## PROBLEM
In the rows below, change each "Viewport" to "Display area" and reproduce everything else unaltered.

(Lines of data)

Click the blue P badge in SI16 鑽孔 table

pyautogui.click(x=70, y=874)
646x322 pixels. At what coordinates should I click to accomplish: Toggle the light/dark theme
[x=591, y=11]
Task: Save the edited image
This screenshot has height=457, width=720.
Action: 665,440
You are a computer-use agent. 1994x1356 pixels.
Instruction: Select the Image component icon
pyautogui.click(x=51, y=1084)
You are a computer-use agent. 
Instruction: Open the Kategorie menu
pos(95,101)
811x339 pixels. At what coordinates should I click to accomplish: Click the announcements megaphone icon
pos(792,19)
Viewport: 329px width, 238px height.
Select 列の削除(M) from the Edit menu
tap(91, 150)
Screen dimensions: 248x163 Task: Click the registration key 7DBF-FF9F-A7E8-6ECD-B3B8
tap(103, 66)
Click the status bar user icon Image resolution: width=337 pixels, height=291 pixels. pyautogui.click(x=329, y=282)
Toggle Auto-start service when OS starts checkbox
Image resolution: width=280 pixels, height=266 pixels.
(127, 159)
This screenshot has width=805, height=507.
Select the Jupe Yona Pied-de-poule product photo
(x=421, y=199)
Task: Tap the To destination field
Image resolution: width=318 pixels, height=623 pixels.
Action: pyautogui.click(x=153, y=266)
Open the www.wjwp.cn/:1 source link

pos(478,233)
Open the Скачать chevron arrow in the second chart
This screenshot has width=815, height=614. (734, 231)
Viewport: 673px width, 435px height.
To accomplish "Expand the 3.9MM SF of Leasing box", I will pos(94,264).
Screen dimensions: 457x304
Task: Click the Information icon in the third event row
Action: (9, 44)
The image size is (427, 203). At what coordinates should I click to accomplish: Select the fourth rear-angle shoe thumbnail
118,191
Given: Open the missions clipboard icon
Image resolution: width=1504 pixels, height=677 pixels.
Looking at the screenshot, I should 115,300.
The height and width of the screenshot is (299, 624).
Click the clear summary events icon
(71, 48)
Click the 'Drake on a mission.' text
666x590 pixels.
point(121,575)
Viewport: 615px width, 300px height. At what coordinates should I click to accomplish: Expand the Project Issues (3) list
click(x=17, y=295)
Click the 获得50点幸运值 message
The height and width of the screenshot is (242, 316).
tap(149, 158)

## FULL ANSWER
Click the blue P badge in SI16 鑽孔 table

pyautogui.click(x=70, y=874)
646x322 pixels. At what coordinates should I click to accomplish: Toggle the light/dark theme
[x=591, y=11]
Task: Save the edited image
This screenshot has height=457, width=720.
Action: 665,440
You are a computer-use agent. 1994x1356 pixels.
Instruction: Select the Image component icon
pyautogui.click(x=51, y=1084)
You are a computer-use agent. 
Instruction: Open the Kategorie menu
pos(95,101)
811x339 pixels. At what coordinates should I click to accomplish: Click the announcements megaphone icon
pos(792,19)
Display area: 329px width, 238px height.
Select 列の削除(M) from the Edit menu
tap(91, 150)
Screen dimensions: 248x163 Task: Click the registration key 7DBF-FF9F-A7E8-6ECD-B3B8
tap(103, 66)
Click the status bar user icon Image resolution: width=337 pixels, height=291 pixels. pyautogui.click(x=329, y=282)
Toggle Auto-start service when OS starts checkbox
Image resolution: width=280 pixels, height=266 pixels.
(127, 159)
This screenshot has width=805, height=507.
Select the Jupe Yona Pied-de-poule product photo
(x=421, y=199)
Task: Tap the To destination field
Image resolution: width=318 pixels, height=623 pixels.
Action: pyautogui.click(x=153, y=266)
Open the www.wjwp.cn/:1 source link

pos(478,233)
Open the Скачать chevron arrow in the second chart
This screenshot has width=815, height=614. (734, 231)
Display area: 673px width, 435px height.
To accomplish "Expand the 3.9MM SF of Leasing box", I will pos(94,264).
Screen dimensions: 457x304
Task: Click the Information icon in the third event row
Action: (9, 44)
The image size is (427, 203). At what coordinates should I click to accomplish: Select the fourth rear-angle shoe thumbnail
118,191
Given: Open the missions clipboard icon
Image resolution: width=1504 pixels, height=677 pixels.
Looking at the screenshot, I should 115,300.
The height and width of the screenshot is (299, 624).
Click the clear summary events icon
(71, 48)
Click the 'Drake on a mission.' text
666x590 pixels.
point(121,575)
Display area: 615px width, 300px height. At what coordinates should I click to accomplish: Expand the Project Issues (3) list
click(x=17, y=295)
Click the 获得50点幸运值 message
The height and width of the screenshot is (242, 316).
tap(149, 158)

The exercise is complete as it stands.